───── DATA

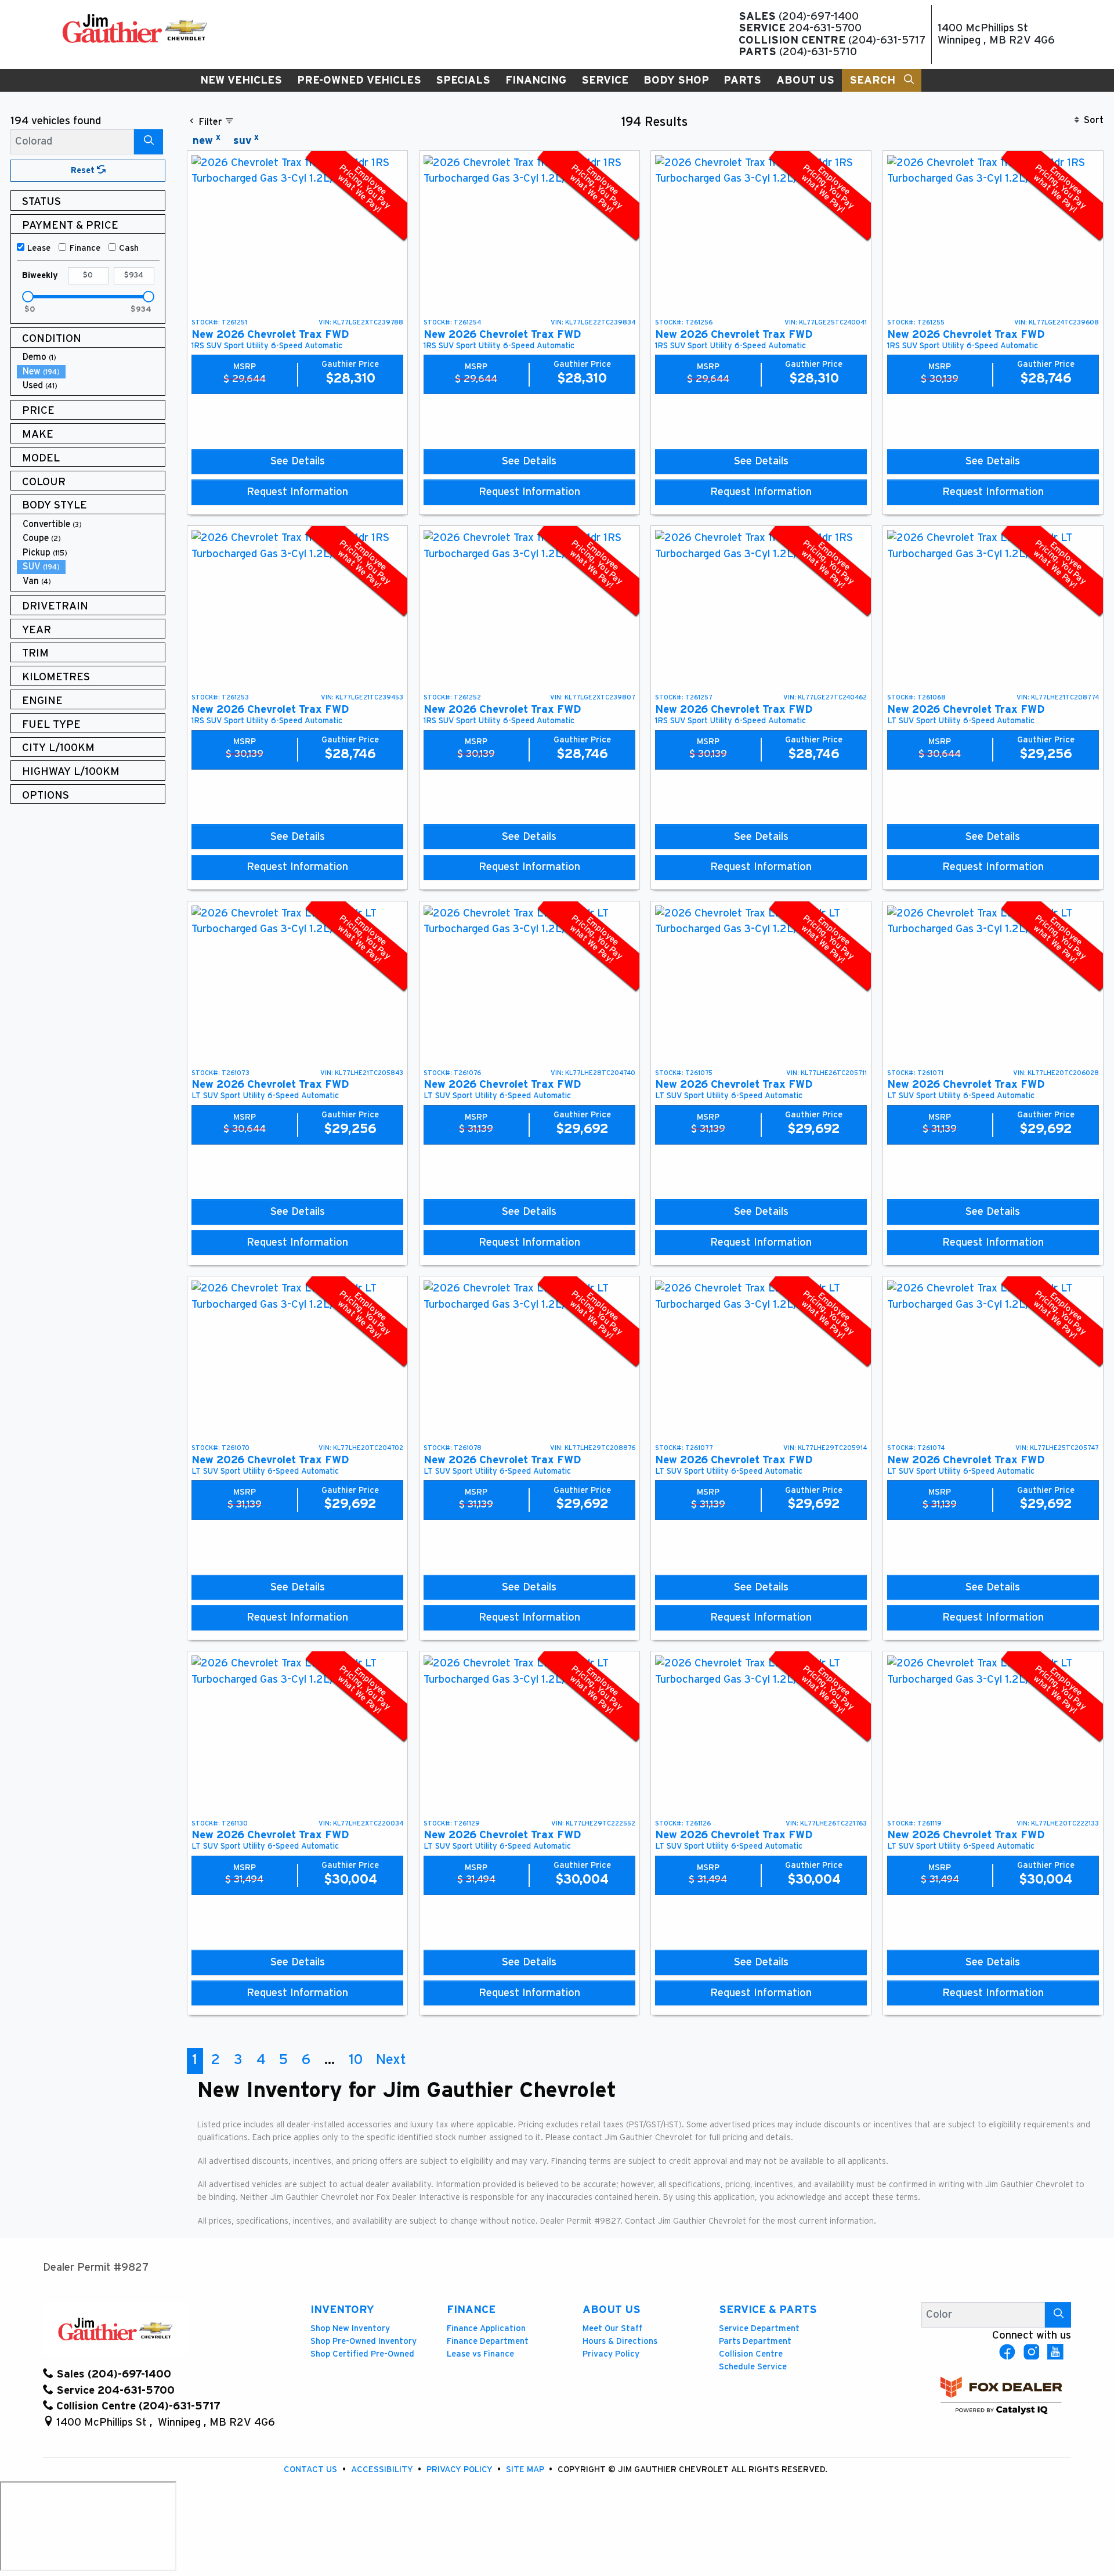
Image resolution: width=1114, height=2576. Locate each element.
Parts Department (755, 2341)
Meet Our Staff (612, 2328)
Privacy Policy (611, 2354)
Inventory (342, 2309)
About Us (612, 2309)
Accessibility (383, 2469)
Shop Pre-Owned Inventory (363, 2341)
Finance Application (486, 2328)
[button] (241, 80)
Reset (84, 170)
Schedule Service (753, 2366)
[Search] (148, 141)
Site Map (526, 2469)
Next (391, 2060)
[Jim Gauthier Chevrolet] (134, 28)
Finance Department (488, 2341)
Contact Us (311, 2469)
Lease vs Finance (480, 2354)
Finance (85, 248)
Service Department (759, 2328)
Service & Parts (768, 2309)
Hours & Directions (620, 2341)
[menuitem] (91, 357)
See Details (297, 461)
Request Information (297, 491)
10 (356, 2060)
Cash (129, 248)
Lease (38, 248)
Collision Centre (751, 2354)
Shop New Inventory (350, 2328)
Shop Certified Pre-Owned (362, 2354)
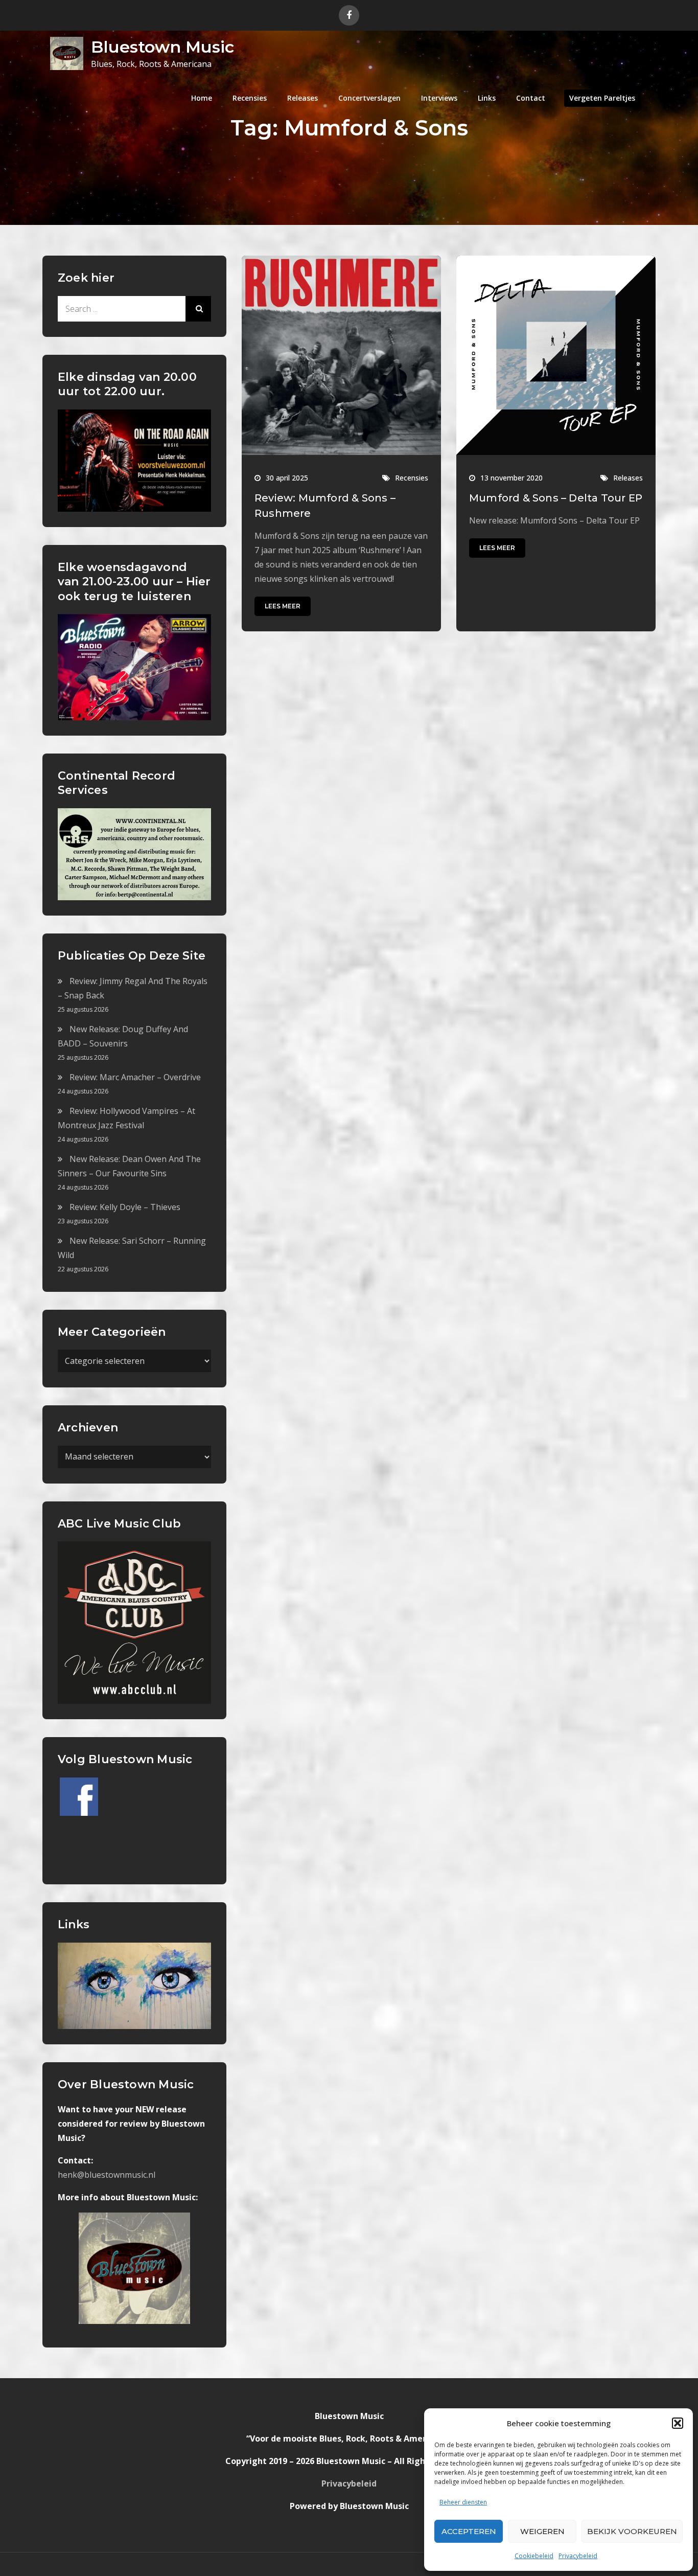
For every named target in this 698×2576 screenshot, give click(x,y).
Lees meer (282, 606)
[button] (677, 2423)
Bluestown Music (162, 47)
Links (487, 98)
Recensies (249, 98)
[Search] (198, 309)
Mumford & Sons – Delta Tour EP (555, 498)
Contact (530, 98)
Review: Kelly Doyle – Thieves (124, 1207)
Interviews (439, 98)
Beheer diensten (463, 2502)
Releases (302, 98)
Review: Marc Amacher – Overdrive (135, 1077)
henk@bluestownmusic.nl (106, 2174)
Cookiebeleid (534, 2555)
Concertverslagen (369, 98)
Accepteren (468, 2531)
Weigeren (542, 2531)
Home (201, 98)
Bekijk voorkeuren (632, 2531)
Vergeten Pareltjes (602, 98)
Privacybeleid (578, 2555)
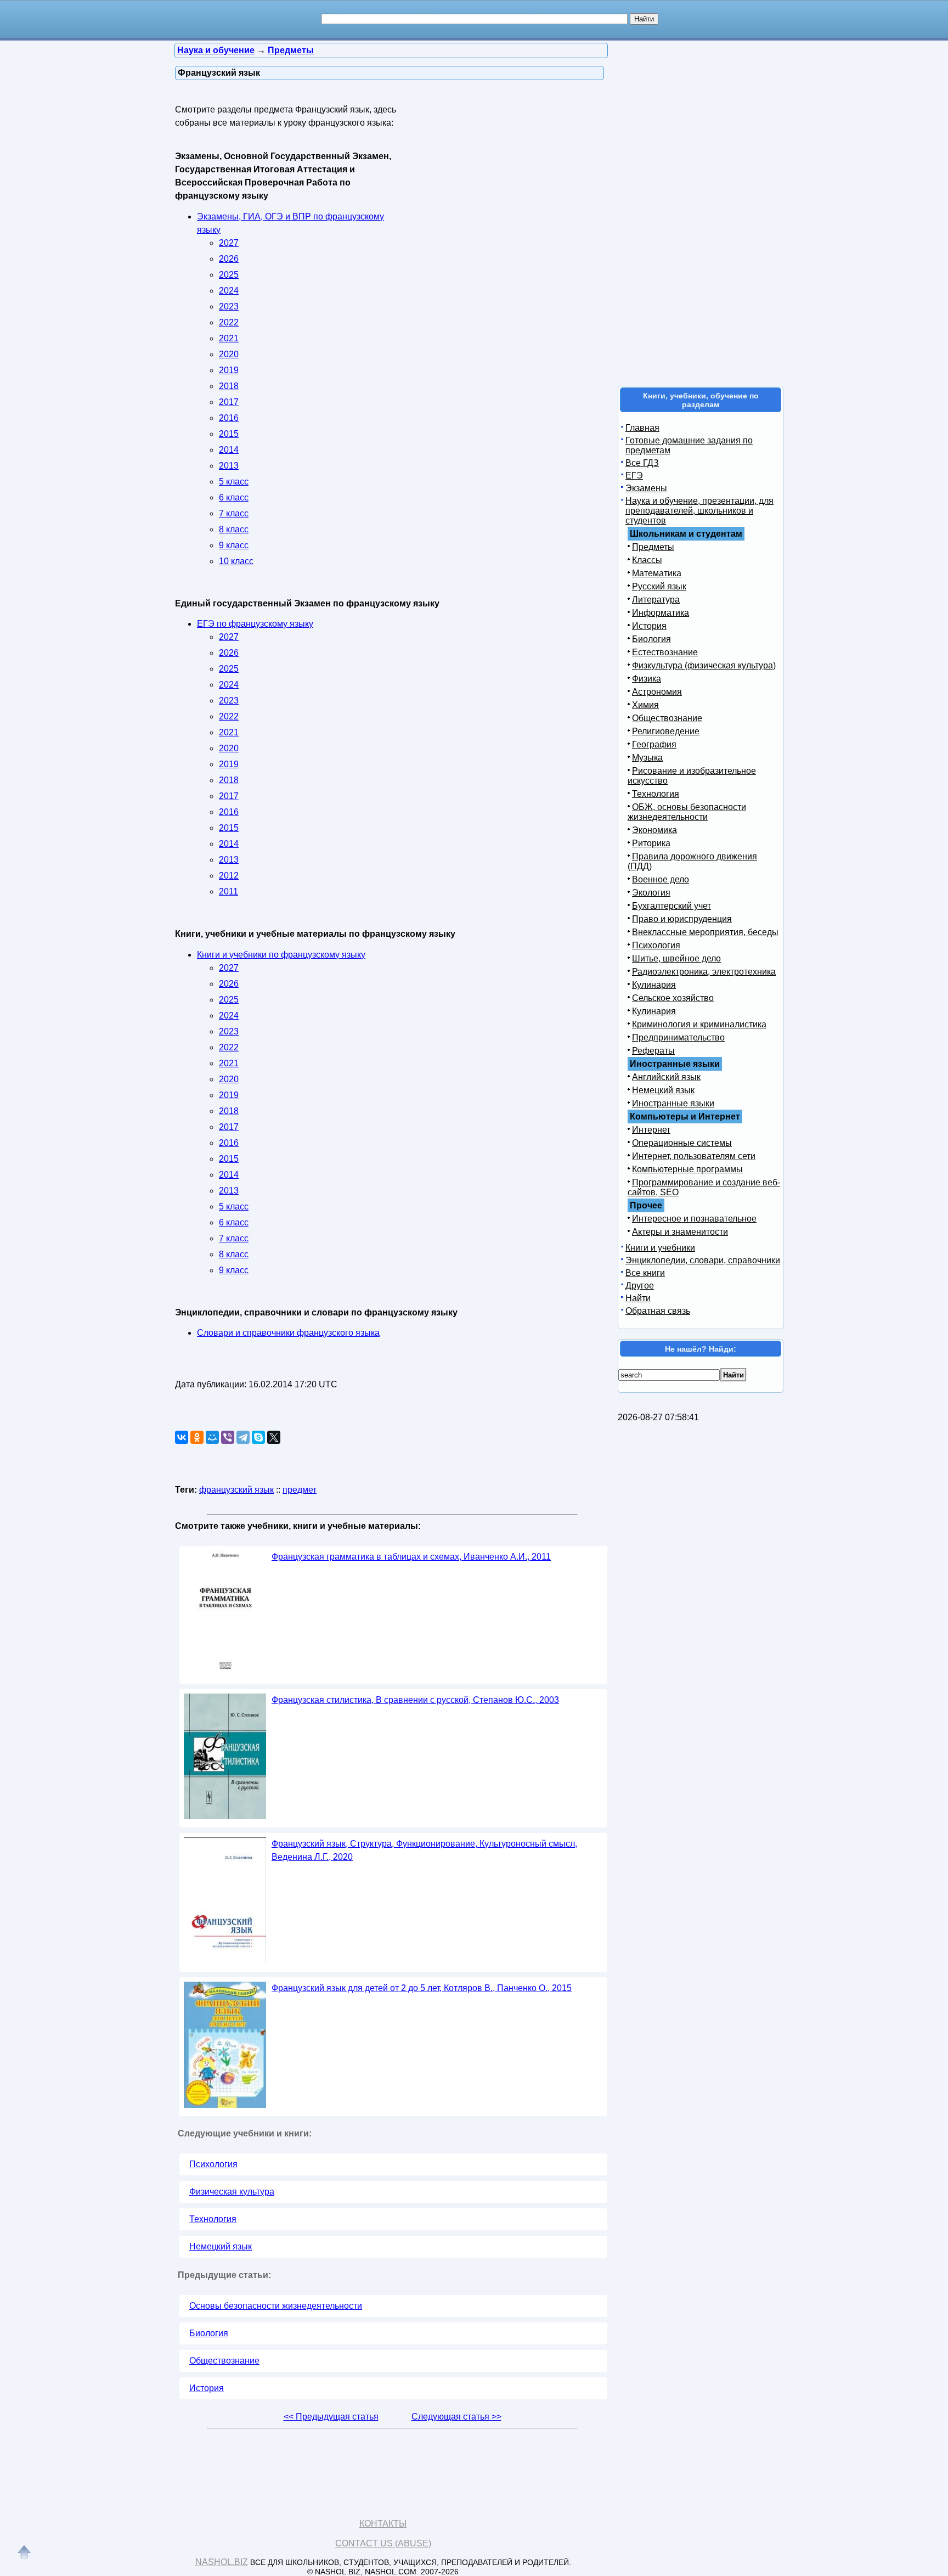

──────────

> _WHAT YOU ARE ASKED TO DO_: I'd like the lines above from the one with "Interviews (439, 98)" up to and including the one with "Home (201, 98)" copied exactly, with no other lines.

> _ANSWER SECTION_:
Interviews (439, 98)
Beheer diensten (463, 2502)
Releases (302, 98)
Review: Marc Amacher – Overdrive (135, 1077)
henk@bluestownmusic.nl (106, 2174)
Cookiebeleid (534, 2555)
Concertverslagen (369, 98)
Accepteren (468, 2531)
Weigeren (542, 2531)
Home (201, 98)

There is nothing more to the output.